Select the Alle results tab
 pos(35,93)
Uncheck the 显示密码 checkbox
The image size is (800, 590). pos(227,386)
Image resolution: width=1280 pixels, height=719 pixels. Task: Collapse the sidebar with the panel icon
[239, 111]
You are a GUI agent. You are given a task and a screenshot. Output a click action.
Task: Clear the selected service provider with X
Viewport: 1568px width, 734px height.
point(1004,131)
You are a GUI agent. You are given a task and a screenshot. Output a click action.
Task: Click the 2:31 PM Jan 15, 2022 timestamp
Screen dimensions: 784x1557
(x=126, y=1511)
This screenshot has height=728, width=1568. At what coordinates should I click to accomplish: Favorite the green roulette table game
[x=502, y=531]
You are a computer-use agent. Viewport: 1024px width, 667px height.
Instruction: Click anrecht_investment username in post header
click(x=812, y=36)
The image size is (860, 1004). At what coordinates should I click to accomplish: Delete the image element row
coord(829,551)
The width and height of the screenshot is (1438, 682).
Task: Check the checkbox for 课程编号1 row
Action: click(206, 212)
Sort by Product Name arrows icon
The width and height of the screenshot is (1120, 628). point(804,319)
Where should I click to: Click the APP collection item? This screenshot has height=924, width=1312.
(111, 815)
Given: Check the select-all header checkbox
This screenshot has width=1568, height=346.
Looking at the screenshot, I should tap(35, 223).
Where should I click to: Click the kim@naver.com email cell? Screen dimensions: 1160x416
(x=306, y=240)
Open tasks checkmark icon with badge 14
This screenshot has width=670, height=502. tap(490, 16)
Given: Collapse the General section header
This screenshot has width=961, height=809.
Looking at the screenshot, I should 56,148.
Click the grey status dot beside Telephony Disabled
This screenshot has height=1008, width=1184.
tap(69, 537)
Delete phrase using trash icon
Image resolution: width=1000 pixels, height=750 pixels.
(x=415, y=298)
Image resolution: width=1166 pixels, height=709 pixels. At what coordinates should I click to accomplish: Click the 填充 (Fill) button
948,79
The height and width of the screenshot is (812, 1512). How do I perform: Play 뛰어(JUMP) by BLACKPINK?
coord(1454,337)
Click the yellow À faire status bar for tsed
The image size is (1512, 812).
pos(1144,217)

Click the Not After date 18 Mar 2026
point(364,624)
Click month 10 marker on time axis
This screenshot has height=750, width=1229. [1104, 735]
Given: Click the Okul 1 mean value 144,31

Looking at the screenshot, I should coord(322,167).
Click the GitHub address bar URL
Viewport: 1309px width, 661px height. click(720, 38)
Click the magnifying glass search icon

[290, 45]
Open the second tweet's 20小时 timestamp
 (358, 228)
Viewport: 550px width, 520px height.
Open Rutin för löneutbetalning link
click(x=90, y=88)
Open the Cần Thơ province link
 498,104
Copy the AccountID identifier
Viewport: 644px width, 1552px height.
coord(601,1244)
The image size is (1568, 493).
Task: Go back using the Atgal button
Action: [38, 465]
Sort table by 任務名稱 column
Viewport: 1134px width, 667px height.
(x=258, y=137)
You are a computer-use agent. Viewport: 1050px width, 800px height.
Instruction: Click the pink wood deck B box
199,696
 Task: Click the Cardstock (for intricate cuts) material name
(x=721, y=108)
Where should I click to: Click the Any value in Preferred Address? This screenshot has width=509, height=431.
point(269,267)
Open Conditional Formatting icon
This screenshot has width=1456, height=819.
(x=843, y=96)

-------------------------

_Directive_
Please copy the material word for word, starting with the line with "Where should I click to: Click the Any" and going on through the last line of the material.

_Correct result_
Where should I click to: Click the Any value in Preferred Address? This screenshot has width=509, height=431.
point(269,267)
Open Conditional Formatting icon
This screenshot has width=1456, height=819.
(x=843, y=96)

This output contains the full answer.